Task to complete: Copy out the lines beginning at the one with "Click the Войти login button" and ending at the last line of the data, both included; pictures stay out.

Supplied entries:
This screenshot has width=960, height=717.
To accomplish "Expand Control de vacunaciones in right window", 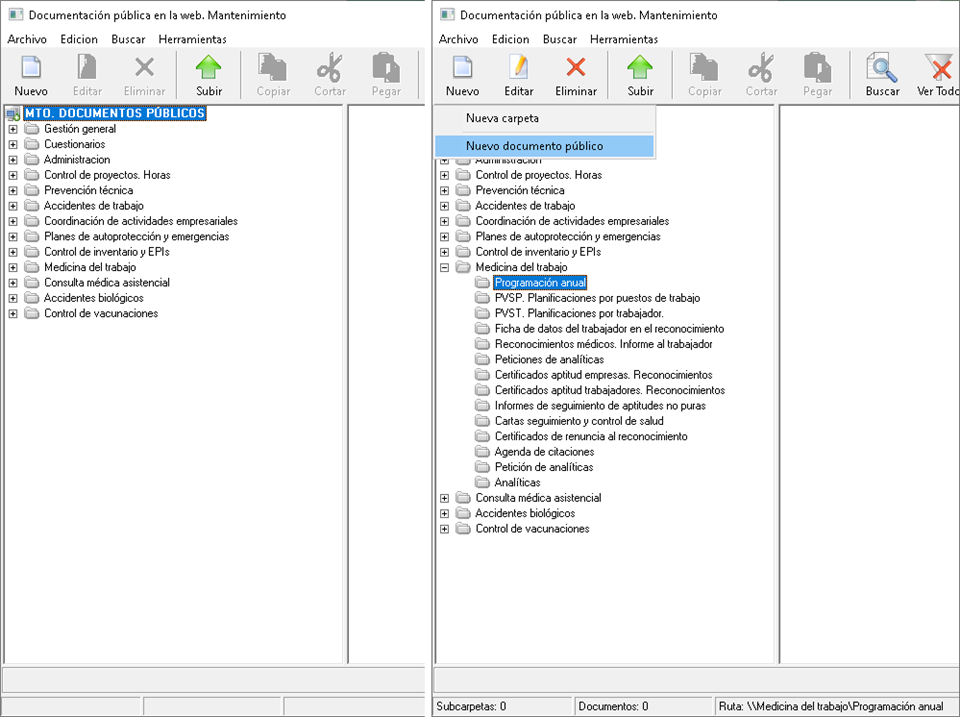I will coord(445,529).
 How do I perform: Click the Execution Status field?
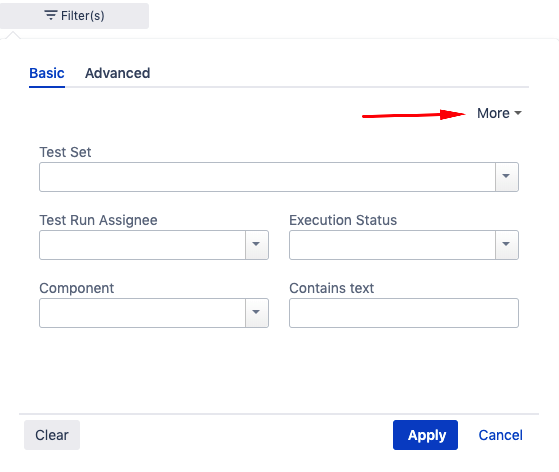pyautogui.click(x=392, y=245)
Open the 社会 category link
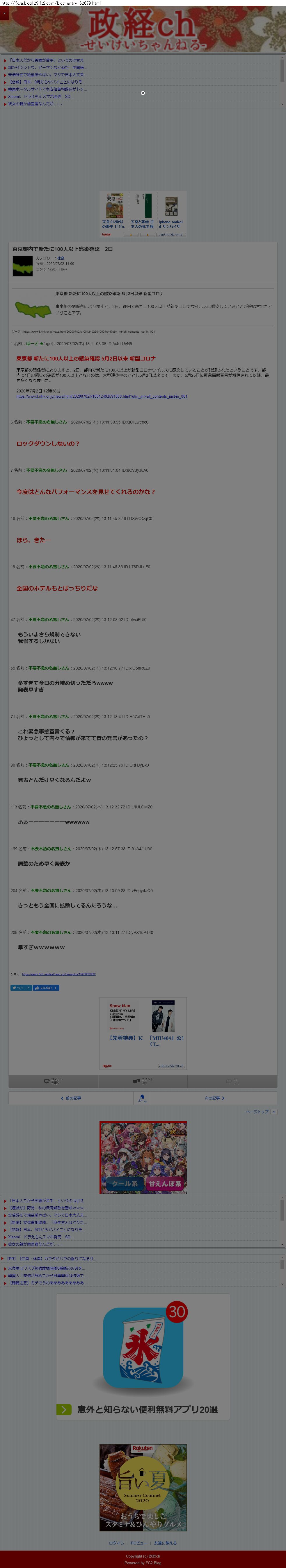286x1568 pixels. (x=60, y=258)
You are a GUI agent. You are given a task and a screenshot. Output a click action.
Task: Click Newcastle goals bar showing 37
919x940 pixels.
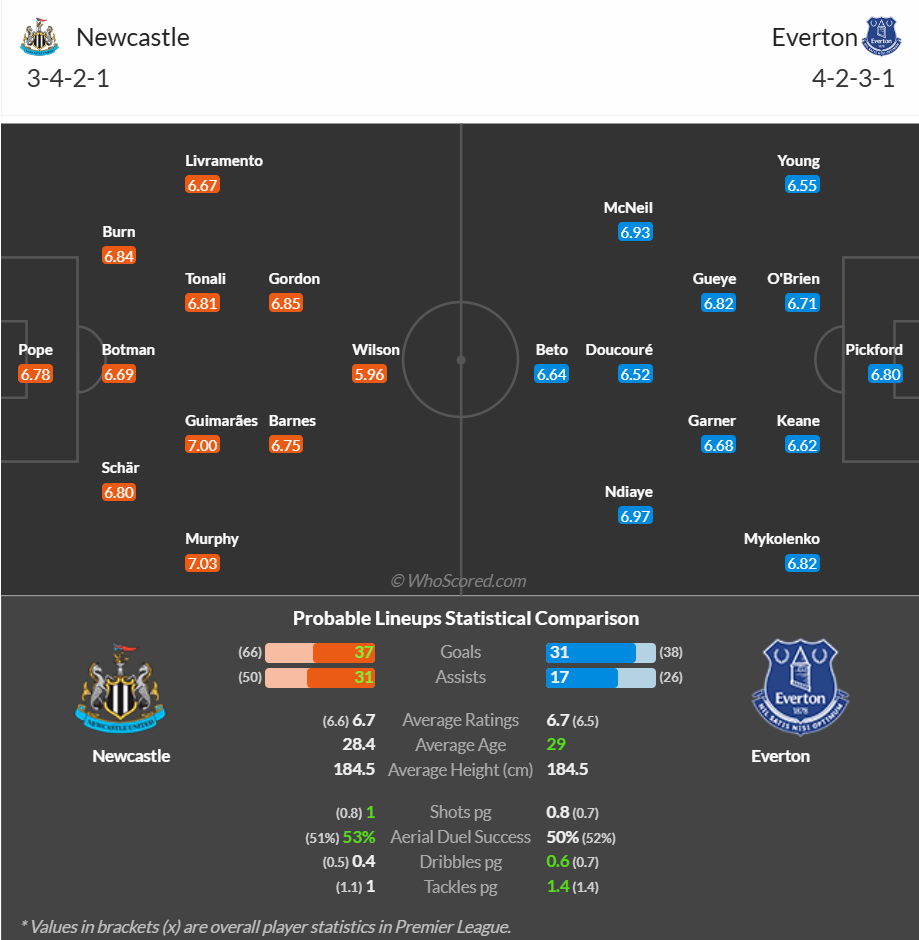tap(320, 652)
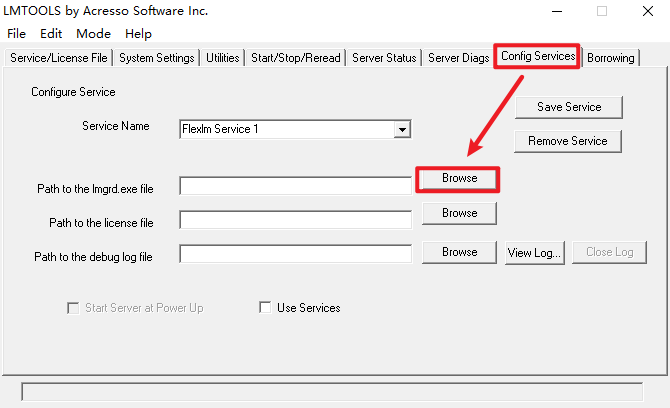This screenshot has width=670, height=408.
Task: Click the View Log button
Action: point(535,252)
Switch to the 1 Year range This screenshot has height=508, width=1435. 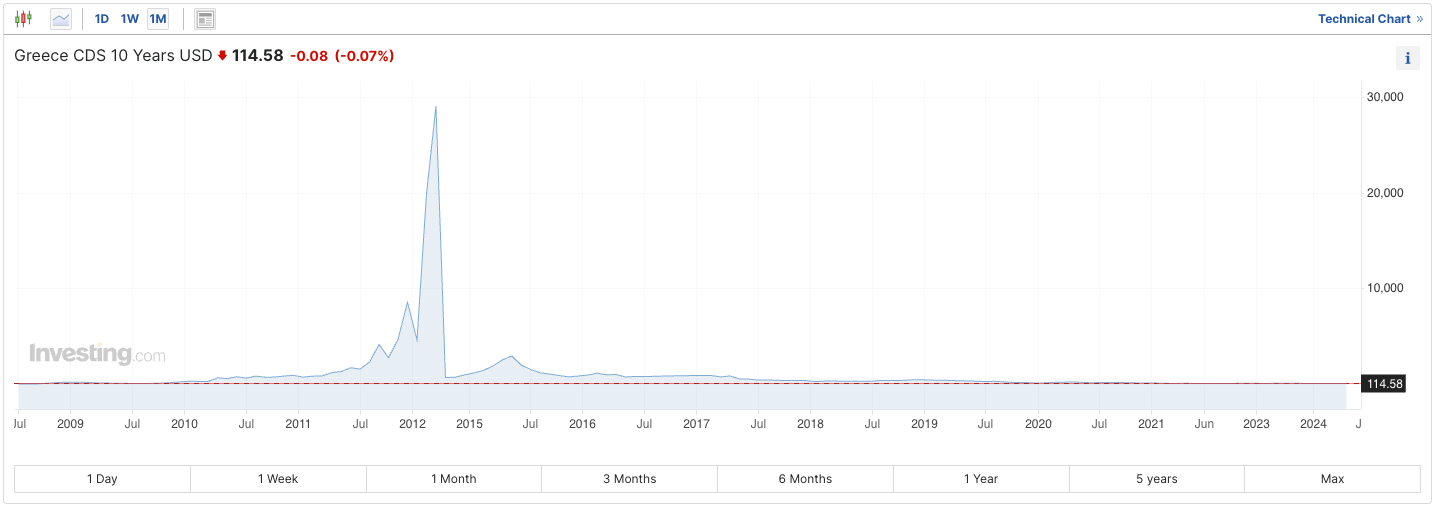pyautogui.click(x=981, y=479)
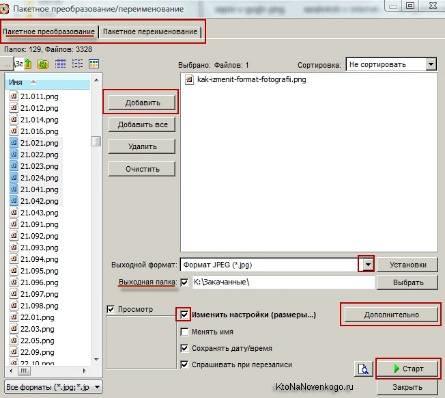Click the preview magnifier icon beside Старт

coord(363,369)

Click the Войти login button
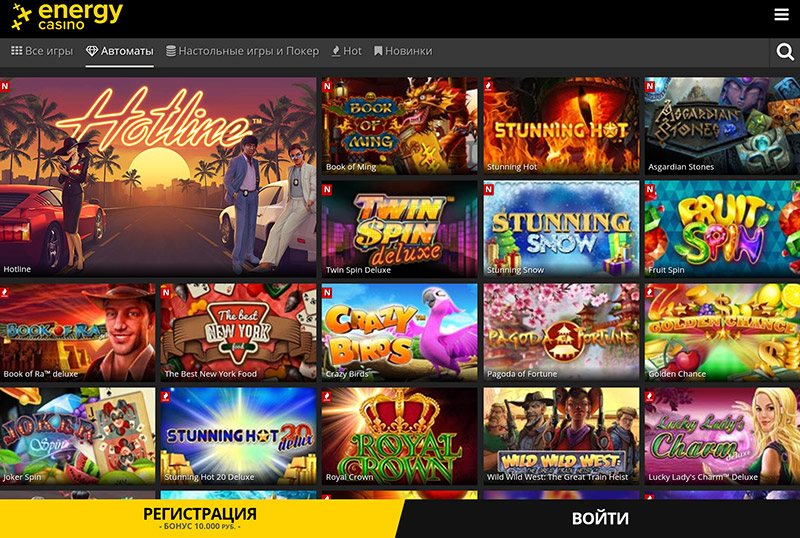click(600, 518)
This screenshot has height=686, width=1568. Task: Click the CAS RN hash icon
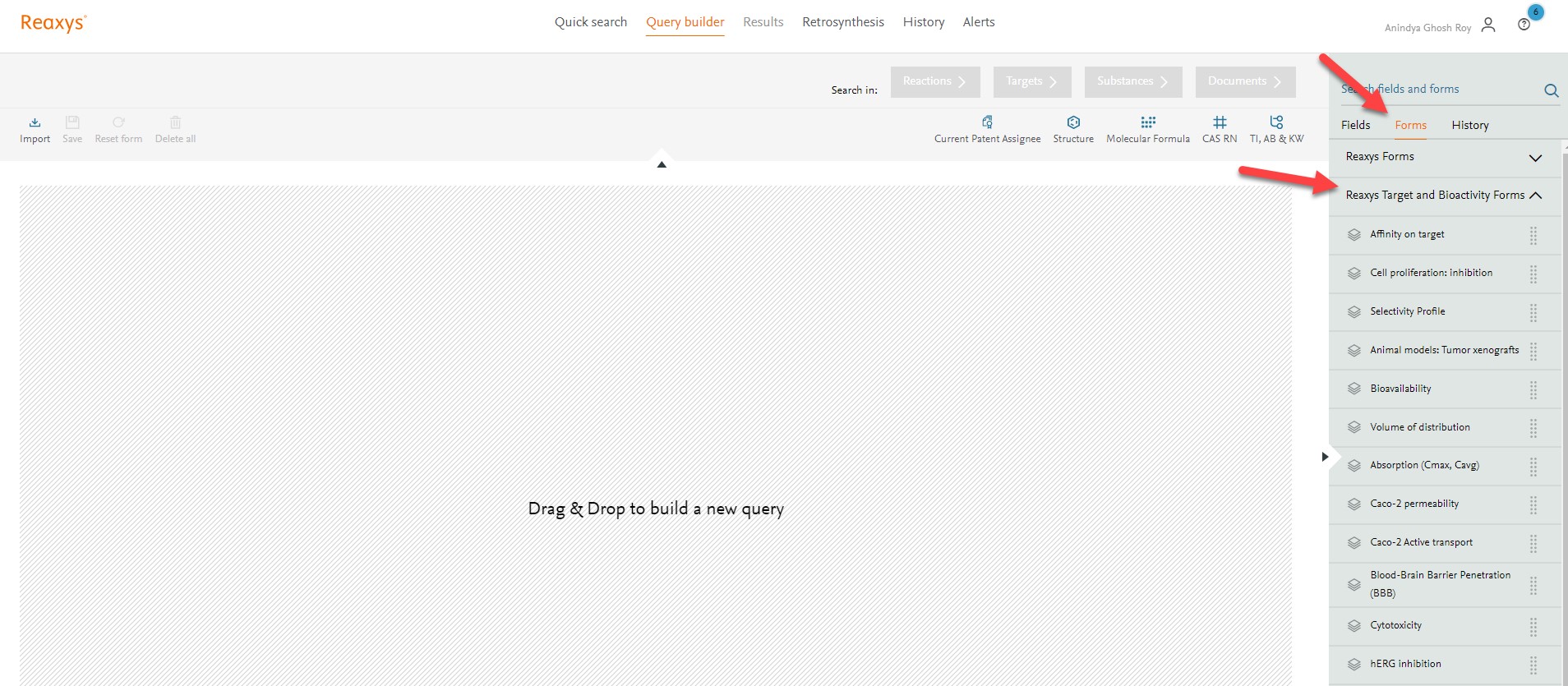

Solution to this exercise:
Click the Войти login button
click(600, 518)
This screenshot has height=686, width=1568. Task: Click the CAS RN hash icon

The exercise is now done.